PASSAGE SHOWN:
## START
Our legions are now “forward deployed” to so many places on Earth that “forward” itself has lost all directional meaning and so yearly find themselves in harm’s way or engaging in skirmishes, police actions, invasions, or actual wars. You can probably list many of these little wars, incursions, and incidents (including those where we just let the missiles fly) yourself, starting with our 1983 invasion of that pathetic dot of a Caribbean island, Grenada (and I’m not even speaking here of our more covert activities during these same decades).

Throughout my lifetime, our presidents have been thought of in terms of wars: first, there was the World War II generation; then the Vietnam generation; soon, undoubtedly, there will be the Gulf Wars generation. Nobody talks about environmental generations or social-legislation generations or even commercial generations of presidents. Our bookmarks, our yardsticks, so many of our measurements for leading the country have to do with war and the military experience.
## END
Word and element location data:
## START
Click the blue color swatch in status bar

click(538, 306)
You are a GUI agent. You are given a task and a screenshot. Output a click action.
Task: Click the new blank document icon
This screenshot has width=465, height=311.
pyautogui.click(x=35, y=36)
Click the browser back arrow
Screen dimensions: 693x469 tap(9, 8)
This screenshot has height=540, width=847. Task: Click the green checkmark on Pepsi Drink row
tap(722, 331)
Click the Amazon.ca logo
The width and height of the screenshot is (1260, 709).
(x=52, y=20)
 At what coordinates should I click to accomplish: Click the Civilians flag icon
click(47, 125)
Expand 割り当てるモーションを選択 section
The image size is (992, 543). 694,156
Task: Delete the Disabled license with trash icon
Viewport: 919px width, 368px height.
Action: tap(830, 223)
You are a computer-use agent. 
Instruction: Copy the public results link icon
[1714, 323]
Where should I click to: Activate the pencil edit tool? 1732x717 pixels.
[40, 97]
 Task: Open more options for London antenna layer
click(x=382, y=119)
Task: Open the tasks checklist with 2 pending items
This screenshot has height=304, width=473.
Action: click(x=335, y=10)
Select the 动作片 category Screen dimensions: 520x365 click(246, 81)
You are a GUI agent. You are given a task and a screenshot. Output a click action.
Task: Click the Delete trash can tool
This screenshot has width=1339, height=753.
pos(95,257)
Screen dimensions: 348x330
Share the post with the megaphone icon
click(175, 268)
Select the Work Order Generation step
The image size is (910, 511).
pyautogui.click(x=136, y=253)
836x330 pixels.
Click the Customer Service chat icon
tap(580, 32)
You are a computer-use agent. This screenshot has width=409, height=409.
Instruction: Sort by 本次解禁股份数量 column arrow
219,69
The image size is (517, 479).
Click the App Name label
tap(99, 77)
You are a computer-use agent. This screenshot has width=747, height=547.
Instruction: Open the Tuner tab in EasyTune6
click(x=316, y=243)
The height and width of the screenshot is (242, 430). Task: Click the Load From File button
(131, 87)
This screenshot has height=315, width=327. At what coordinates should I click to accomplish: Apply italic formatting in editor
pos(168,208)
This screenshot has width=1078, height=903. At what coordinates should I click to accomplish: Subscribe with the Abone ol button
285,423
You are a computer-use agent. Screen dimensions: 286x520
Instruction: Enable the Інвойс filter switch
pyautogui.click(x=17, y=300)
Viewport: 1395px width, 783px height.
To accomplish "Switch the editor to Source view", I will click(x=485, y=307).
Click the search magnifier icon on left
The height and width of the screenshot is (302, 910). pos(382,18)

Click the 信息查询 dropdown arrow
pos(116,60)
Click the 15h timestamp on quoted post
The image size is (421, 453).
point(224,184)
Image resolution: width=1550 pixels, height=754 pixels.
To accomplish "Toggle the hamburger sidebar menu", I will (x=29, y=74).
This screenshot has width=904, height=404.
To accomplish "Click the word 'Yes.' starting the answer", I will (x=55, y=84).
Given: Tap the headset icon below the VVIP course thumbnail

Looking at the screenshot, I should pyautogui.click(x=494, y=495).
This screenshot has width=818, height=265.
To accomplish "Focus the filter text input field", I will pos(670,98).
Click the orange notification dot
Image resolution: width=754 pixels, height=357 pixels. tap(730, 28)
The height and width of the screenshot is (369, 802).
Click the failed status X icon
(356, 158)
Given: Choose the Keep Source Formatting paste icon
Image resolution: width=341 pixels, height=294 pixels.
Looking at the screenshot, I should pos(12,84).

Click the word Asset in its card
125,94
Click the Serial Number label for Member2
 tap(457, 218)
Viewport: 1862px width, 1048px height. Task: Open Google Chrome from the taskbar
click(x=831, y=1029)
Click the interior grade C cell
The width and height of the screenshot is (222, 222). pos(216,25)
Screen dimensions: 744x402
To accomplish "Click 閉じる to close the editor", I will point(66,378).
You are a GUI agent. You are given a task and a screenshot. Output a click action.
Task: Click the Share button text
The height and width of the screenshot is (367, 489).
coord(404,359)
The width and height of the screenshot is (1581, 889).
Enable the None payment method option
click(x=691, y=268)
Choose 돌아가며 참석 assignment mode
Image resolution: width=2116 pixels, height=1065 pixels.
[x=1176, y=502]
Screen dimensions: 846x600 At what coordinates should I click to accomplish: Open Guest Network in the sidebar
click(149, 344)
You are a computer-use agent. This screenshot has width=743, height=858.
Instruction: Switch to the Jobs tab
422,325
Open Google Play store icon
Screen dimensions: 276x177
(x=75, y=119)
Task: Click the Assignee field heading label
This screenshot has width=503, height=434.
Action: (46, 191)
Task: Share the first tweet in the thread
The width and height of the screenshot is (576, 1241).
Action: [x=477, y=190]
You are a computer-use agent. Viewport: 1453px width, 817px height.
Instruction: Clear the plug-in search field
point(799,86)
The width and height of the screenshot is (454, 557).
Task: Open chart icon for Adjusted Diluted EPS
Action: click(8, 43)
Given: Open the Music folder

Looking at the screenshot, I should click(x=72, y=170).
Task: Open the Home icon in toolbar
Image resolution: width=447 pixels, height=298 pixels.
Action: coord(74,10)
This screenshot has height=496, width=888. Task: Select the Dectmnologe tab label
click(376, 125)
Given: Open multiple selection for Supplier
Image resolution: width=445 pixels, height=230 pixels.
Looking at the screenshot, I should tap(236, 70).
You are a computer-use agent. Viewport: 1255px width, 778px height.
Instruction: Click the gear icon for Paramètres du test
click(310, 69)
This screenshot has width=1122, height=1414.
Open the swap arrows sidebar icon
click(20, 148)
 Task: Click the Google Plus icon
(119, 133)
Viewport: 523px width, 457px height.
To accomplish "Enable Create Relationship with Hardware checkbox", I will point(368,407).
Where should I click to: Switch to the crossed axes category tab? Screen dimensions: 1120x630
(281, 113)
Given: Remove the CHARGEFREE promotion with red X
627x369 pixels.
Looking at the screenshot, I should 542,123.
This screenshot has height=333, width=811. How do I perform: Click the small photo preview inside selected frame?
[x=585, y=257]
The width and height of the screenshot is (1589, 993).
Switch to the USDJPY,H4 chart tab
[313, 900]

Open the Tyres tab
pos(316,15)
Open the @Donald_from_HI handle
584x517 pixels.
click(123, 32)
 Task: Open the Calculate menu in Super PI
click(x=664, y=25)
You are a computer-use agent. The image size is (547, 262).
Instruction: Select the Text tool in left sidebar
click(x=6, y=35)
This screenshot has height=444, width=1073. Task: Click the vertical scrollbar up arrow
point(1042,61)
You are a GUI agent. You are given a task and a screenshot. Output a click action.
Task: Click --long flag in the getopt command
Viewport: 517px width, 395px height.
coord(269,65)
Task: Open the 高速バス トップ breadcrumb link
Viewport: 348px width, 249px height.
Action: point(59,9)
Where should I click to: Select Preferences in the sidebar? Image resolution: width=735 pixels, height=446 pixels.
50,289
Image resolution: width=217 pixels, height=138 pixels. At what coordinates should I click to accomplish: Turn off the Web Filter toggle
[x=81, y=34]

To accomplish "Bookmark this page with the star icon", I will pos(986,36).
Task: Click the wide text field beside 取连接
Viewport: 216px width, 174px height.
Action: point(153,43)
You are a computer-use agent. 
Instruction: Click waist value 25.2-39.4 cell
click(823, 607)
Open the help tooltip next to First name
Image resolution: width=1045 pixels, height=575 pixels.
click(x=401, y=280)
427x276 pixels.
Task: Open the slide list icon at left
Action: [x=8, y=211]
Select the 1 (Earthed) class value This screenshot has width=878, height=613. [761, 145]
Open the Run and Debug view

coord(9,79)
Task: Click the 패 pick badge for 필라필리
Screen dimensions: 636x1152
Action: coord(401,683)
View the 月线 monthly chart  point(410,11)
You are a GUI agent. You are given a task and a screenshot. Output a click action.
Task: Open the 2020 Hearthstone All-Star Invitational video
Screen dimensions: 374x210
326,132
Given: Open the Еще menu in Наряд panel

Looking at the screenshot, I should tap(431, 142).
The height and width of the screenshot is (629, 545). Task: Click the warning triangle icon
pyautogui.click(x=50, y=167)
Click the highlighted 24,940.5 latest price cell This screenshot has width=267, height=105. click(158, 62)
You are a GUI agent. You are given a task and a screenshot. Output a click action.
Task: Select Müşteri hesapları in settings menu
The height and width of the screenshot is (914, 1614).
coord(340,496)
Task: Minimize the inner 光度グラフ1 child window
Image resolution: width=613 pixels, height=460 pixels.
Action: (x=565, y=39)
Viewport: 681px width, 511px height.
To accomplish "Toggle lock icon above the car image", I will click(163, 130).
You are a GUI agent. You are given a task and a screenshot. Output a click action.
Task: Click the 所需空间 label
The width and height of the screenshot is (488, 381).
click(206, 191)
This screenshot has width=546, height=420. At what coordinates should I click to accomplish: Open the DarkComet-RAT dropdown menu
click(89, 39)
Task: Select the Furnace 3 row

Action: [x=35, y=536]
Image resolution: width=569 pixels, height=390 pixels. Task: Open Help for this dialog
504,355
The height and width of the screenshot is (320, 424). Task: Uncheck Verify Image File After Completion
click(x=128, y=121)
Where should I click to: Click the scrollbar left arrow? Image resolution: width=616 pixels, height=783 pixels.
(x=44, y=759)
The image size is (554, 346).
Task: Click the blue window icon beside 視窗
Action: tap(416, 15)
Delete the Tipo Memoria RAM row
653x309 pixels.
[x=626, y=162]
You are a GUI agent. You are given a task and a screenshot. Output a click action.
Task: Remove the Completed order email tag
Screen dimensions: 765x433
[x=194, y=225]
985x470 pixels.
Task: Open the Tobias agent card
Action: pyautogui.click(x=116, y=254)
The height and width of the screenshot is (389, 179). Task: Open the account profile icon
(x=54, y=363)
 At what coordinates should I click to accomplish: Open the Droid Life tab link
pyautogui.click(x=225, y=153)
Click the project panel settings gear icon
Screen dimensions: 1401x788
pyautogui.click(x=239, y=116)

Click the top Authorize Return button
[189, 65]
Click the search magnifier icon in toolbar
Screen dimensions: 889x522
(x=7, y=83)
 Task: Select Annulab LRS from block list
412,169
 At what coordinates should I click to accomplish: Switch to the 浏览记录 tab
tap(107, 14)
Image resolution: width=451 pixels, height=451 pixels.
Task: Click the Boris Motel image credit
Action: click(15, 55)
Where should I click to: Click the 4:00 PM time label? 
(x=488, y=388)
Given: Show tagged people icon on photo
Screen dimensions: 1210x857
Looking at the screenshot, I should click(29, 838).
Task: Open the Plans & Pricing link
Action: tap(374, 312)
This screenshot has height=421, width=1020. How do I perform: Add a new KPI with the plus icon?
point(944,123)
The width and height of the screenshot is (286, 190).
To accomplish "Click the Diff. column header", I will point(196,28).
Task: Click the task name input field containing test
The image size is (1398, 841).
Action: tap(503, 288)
## END
GOALS:
1 - Answer these from the passage on military deployments:
(a) Which invasion, with its year, does the passage give as the starting point for listing the little wars?
(b) Which generations of presidents does the passage name?
(c) According to the passage, what has the word "forward" lost?
2 - Set down the part of the passage on military deployments between "Throughout my lifetime, our" and "the military experience.", inclusive.

ANSWERS PROVIDED:
1 -
(a) The 1983 invasion of Grenada
(b) The World War II generation, the Vietnam generation, and, soon, the Gulf Wars generation
(c) All directional meaning

2 -
Throughout my lifetime, our presidents have been thought of in terms of wars: first, there was the World War II generation; then the Vietnam generation; soon, undoubtedly, there will be the Gulf Wars generation. Nobody talks about environmental generations or social-legislation generations or even commercial generations of presidents. Our bookmarks, our yardsticks, so many of our measurements for leading the country have to do with war and the military experience.